Minister: Around a dozen Estonians fighting in war on Ukrainian side
Around a dozen people from Estonia are known to have traveled to Ukraine to fight for that country's forces in its struggle against Russia, Minister of Defense Hanno Pevkur (Reform) says.
Approximately the same number of people have traveled from Estonia to fight on the Russian side in the conflict, he added, speaking to ETV current affairs show "Ringvaade" Friday.
Pevkur said: "We have indications and information to hand that they could be counted on the fingers of two hands, and not more than that. Unfortunately, we have to concede that there are Estonian citizens on the Russian side also."
The minister was making his remarks in the context of news that the first Estonian citizen had been killed in the current war, now in its second year.

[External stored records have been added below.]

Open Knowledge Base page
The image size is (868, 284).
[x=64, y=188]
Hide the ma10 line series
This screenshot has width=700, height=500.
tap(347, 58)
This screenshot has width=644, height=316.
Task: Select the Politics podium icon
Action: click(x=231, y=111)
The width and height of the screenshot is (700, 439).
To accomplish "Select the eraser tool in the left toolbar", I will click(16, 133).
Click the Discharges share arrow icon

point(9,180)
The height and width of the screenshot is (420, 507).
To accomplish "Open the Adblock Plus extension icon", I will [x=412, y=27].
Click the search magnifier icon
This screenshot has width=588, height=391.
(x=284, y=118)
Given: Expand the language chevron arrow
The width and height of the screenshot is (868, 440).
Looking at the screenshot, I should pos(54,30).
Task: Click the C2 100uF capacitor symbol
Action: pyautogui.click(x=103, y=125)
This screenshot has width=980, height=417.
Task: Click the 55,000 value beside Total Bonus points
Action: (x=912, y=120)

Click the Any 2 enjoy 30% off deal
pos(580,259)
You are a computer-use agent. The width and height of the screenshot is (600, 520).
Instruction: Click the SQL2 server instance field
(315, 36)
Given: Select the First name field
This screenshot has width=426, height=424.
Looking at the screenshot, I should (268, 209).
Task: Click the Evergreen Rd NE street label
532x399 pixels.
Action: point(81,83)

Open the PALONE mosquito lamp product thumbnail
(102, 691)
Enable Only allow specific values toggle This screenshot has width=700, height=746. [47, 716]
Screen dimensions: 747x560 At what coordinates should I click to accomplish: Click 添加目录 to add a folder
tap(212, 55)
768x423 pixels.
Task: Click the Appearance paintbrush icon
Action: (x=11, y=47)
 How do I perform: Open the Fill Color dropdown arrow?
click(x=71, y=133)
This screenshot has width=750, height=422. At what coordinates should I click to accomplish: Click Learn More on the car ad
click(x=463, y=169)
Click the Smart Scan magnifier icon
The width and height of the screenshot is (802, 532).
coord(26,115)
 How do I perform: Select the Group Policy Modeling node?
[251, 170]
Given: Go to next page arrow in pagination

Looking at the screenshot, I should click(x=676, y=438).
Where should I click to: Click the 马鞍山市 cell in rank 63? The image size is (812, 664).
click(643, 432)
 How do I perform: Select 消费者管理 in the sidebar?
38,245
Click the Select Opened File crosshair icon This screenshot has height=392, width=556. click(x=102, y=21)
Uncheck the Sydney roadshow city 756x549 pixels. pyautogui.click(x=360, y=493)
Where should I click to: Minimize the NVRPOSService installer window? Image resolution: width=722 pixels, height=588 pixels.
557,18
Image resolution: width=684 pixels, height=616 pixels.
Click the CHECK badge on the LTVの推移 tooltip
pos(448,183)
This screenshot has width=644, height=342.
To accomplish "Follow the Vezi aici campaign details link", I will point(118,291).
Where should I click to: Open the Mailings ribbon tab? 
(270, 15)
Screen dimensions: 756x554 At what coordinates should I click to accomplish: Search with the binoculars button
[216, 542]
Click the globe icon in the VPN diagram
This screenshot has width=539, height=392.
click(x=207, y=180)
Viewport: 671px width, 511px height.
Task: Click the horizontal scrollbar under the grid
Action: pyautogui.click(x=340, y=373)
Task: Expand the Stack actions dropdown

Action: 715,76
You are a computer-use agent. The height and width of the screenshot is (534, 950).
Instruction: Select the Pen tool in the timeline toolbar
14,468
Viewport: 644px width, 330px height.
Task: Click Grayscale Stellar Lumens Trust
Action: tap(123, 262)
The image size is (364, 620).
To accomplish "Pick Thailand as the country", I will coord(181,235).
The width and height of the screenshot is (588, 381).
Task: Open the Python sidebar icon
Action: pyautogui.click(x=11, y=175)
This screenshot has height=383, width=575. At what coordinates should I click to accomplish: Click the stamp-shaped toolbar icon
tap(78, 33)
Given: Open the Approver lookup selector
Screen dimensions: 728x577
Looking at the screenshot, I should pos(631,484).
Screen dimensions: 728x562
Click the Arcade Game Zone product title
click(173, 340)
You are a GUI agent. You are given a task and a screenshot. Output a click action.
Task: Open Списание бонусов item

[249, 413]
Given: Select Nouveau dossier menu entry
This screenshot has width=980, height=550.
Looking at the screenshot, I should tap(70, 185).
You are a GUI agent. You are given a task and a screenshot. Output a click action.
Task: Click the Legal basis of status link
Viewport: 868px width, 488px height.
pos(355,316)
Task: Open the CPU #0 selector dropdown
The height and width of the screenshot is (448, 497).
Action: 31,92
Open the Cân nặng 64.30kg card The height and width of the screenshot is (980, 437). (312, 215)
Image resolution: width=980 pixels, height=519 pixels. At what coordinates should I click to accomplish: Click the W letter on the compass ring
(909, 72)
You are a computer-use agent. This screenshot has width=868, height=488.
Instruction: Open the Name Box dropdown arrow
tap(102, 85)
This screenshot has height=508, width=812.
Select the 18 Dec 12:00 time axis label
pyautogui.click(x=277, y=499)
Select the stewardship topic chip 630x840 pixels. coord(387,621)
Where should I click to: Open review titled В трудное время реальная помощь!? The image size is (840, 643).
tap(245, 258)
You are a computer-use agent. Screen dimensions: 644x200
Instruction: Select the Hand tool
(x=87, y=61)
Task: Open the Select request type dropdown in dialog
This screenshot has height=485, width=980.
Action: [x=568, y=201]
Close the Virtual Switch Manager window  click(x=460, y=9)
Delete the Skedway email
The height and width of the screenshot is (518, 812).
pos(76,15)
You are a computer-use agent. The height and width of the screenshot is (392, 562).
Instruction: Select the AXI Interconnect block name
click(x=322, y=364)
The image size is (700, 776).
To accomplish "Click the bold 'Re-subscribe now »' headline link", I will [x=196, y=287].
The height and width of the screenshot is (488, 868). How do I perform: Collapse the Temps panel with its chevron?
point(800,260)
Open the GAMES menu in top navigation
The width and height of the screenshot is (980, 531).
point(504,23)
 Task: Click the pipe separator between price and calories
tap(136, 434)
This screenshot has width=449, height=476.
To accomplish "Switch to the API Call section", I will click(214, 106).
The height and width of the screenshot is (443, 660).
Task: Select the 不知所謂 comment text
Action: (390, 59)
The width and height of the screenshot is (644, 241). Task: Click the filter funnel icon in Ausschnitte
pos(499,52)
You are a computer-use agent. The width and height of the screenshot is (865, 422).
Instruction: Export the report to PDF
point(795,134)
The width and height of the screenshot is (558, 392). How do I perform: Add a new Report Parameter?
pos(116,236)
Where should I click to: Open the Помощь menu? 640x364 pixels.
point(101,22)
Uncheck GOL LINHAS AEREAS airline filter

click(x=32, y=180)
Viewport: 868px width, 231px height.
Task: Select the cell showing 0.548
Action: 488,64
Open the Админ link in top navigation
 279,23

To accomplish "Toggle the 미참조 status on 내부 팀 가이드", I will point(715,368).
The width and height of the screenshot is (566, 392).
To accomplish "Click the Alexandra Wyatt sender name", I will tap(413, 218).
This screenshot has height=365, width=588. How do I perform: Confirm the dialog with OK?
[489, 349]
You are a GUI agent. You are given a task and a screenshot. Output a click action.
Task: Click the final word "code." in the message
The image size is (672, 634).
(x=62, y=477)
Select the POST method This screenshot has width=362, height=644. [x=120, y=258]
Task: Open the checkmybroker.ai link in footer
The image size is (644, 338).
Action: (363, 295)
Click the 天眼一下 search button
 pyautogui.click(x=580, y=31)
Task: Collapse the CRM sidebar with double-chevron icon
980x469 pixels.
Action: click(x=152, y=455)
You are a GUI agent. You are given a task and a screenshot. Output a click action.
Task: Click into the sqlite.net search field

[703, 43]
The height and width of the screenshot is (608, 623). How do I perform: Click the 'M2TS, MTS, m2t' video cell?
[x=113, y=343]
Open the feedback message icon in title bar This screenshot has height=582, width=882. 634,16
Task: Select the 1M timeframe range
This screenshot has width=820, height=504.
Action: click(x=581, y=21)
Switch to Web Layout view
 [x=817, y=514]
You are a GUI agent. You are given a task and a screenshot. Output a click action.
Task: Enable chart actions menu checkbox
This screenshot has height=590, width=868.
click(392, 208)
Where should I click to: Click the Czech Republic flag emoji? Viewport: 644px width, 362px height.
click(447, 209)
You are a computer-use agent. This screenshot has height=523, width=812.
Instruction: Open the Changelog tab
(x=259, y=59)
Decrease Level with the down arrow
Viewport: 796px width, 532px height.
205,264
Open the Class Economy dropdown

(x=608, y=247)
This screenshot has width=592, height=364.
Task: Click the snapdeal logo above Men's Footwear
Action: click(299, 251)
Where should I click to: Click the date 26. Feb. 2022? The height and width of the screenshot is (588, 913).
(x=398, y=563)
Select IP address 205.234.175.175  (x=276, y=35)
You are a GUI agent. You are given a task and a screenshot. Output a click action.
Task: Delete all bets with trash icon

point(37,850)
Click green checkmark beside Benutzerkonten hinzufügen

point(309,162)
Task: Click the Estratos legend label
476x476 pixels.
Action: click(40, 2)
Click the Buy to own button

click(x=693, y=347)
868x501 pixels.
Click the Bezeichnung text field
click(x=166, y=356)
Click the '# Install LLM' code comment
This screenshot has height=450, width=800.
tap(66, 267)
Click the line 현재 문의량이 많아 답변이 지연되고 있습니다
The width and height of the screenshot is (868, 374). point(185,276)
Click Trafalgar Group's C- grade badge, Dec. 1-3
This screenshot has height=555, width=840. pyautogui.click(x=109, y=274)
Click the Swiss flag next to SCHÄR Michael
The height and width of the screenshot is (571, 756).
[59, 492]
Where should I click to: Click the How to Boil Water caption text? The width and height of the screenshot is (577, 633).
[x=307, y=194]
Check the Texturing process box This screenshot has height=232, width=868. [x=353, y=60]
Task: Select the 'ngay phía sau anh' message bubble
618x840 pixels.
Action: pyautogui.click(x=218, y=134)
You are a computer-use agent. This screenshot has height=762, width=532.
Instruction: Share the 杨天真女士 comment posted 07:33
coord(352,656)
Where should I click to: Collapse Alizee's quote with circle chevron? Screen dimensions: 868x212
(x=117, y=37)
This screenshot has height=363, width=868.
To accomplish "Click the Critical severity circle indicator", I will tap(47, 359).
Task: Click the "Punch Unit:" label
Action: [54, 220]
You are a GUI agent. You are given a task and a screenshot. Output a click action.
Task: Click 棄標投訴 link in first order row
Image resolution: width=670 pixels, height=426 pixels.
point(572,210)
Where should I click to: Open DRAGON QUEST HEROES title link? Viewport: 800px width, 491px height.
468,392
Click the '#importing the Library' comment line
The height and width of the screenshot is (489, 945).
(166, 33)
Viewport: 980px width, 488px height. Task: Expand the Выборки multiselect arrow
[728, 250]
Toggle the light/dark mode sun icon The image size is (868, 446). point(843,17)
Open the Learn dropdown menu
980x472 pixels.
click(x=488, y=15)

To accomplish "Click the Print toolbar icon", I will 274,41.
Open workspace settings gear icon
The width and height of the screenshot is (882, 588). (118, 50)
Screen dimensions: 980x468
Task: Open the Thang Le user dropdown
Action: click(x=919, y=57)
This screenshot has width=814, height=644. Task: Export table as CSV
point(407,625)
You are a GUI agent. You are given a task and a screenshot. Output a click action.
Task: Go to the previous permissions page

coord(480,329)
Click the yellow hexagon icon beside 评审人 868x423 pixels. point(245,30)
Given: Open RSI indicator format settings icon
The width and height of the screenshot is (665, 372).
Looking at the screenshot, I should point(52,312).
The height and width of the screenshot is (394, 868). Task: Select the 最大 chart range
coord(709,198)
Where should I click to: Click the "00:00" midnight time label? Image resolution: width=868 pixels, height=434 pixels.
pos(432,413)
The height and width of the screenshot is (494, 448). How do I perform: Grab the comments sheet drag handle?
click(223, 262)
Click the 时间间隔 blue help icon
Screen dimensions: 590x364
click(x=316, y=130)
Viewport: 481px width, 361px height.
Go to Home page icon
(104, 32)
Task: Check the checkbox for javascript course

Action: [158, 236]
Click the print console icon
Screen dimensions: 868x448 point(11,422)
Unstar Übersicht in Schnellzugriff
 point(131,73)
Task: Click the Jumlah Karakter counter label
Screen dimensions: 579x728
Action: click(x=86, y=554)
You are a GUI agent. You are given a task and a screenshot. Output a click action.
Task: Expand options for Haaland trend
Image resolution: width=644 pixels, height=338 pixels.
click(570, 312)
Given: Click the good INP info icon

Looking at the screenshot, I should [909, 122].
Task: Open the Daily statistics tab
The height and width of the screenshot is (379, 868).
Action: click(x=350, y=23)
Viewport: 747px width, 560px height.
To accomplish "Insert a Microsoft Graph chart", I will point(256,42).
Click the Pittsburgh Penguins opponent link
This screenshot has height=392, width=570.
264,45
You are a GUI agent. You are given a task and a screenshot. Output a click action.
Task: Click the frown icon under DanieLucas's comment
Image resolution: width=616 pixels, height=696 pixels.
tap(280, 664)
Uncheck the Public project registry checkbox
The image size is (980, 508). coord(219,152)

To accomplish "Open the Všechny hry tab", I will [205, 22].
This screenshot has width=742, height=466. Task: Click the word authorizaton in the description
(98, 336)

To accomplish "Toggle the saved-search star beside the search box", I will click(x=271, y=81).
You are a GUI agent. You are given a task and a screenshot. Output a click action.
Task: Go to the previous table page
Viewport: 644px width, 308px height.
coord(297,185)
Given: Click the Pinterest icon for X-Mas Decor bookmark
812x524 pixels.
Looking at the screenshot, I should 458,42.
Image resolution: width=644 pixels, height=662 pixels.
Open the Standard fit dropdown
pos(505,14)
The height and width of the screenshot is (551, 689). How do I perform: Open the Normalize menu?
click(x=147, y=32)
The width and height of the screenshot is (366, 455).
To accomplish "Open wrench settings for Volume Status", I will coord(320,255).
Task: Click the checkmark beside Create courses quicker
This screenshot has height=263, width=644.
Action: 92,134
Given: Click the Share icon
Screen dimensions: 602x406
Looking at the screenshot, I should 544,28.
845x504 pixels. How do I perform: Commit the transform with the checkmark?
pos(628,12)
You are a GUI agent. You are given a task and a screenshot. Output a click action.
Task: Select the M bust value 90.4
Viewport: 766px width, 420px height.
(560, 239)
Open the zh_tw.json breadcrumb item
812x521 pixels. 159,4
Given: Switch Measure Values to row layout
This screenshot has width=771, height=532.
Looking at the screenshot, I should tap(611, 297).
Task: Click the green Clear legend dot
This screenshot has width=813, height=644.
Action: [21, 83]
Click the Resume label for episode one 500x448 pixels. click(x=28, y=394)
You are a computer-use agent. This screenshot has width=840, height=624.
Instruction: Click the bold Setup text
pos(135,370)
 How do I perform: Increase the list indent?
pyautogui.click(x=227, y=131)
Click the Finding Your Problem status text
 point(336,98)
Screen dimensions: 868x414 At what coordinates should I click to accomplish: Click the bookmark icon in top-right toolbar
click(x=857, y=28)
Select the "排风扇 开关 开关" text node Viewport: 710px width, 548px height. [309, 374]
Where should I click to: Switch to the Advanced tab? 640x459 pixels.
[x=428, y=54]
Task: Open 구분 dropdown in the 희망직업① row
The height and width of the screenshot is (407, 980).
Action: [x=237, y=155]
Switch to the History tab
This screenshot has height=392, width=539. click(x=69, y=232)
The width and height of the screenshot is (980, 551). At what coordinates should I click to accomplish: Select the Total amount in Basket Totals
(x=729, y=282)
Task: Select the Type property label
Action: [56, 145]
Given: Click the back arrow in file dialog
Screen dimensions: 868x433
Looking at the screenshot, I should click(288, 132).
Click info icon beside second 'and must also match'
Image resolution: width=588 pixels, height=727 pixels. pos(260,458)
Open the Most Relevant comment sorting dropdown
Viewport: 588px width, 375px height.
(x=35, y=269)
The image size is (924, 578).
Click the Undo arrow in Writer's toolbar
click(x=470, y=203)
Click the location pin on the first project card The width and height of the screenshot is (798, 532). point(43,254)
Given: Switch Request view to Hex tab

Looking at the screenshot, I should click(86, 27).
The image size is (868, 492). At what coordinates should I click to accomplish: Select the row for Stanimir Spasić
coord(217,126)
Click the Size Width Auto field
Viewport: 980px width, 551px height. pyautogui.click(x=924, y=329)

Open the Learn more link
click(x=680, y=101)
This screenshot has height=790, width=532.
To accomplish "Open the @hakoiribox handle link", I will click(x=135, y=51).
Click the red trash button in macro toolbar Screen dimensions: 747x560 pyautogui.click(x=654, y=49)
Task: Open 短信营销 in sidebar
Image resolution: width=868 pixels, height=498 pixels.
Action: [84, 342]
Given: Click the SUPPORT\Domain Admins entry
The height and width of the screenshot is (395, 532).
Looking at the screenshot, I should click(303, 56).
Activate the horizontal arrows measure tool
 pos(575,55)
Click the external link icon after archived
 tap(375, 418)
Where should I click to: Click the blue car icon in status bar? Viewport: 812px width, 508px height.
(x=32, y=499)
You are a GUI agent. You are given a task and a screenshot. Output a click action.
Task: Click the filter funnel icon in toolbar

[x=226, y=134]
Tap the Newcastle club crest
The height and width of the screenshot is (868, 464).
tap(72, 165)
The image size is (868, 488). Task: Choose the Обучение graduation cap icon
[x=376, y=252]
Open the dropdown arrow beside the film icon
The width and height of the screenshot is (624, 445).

Pevkur said Ukraine's defense forces had notified the Estonian authorities about the death of Ivo Jurak, a former Estonian Defense Forces (EDF) intelligence officer, who was reportedly killed by artillery fire earlier in the week.
Consular aid was initiated at that point, with condolences expressed to Jurak's family and also an EDF psychologist made available.
The state is helping to repatriate Jurak's body to Estonia also.
The minister noted that the estimates of the numbers of Estonians directly involved in the Ukraine war was just that.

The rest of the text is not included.